AFTER kicking eight goals in the cross-suburb primary school football showdown for Beaumaris against Beaumaris North, it became clear the 12-year-old footballer had all the potential.
He then dominated all his junior footy for the Beaumaris Sharks, and after an impressive 2016 season as a bottom-age player in the TAC Cup, combined with a call-up to the AFL AIS Academy, Hayden McLean was almost certain to realise his AFL dream, and was even touted as a possible first-round selection.
He was unsurprisingly named captain of the Sandringham Dragons for the 2017 season, which was followed by a Vic Metro berth at the Under 18 National Championships.
In culmination of the season, the key-forward booted four goals in the Under 18 All-Stars match- the AFL Grand Final curtain raiser- as well as taking six marks.

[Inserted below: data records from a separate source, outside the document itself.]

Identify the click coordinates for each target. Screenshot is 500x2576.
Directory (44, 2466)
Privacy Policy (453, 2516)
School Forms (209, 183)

If you were to ask anyone in McLean’s home suburb of Beaumaris, his name was deemed a certainty to be read out on draft night.
But it wasn’t.
And what many thought would be a night of celebration, soon became one of the hardest nights in the teenager’s life.
“[It] felt like the world had caved in and felt like everything I had done to get the chance was all a waste, the right-footer reflected.

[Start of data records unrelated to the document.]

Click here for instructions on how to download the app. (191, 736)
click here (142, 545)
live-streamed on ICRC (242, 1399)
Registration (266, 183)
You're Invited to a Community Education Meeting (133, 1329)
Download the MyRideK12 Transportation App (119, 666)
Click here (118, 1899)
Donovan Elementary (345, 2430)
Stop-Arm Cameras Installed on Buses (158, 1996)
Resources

“It took me a week or two to finally start to get over it.”
But rather than dwell on his misfortunes, McLean started to use the snubbing as motivation.
“I knew that inside I didn’t want to give up, and that I would use this as a source of motivation for the pre-season ahead and try to prove them all wrong.” he said.

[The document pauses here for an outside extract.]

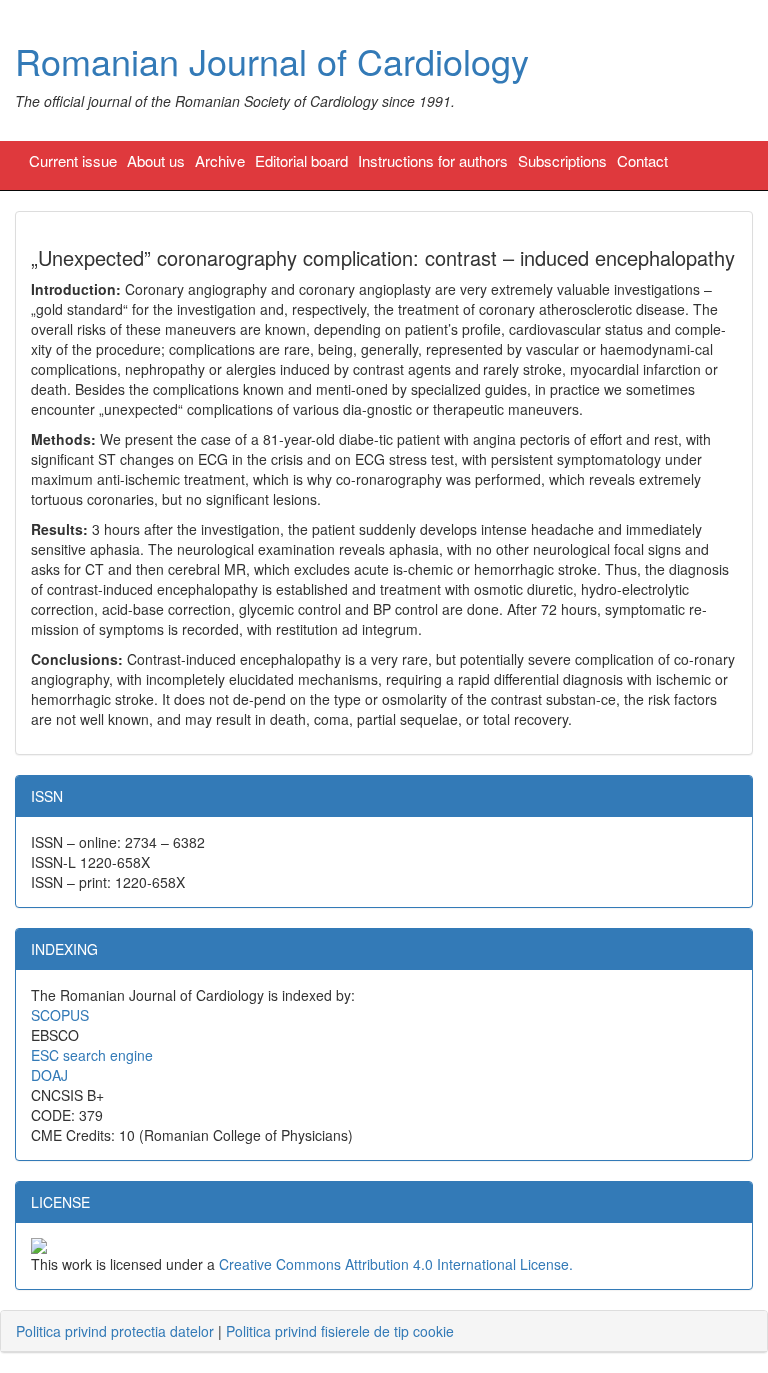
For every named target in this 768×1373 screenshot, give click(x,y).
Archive (220, 160)
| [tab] (235, 1331)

Set to line-up for the Sandringham Zebras in the VFL this year, McLean’s role will likely involve playing as a key-forward, and supporting in the ruck when required.
A keen St Kilda supporter growing up, his childhood idols won’t surprise.
“I loved the way Fraser Gehrig would play with such passion and aggression and as a key forward you need that, he said.
“I also loved the way Nick Riewoldt would play and how he would out-work his opponent and have an impact as a high forward and as a leader.”
Playing against men in the VFL is set to offer McLean a new challenge, who is looking to follow in the footsteps of the West Coast Eagles mature-draftee Hamish Brayshaw.
“Hamish didn’t get drafted in his top age year either, but he put his head down and got drafted the following year, McLean admired.
“I have been feeding off his experiences to try and help me with my year.”
Studying psychology and forensic science at Swinburne, the man hailing from St Bedes- given his talent- seems every chance to become the next Michael Barlow or Hamish Brayshaw, who both starred in the VFL after initially missing out in their draft years.
Keep an eye on the 196cm-tall in 2018, as he looks to prove his doubters wrong.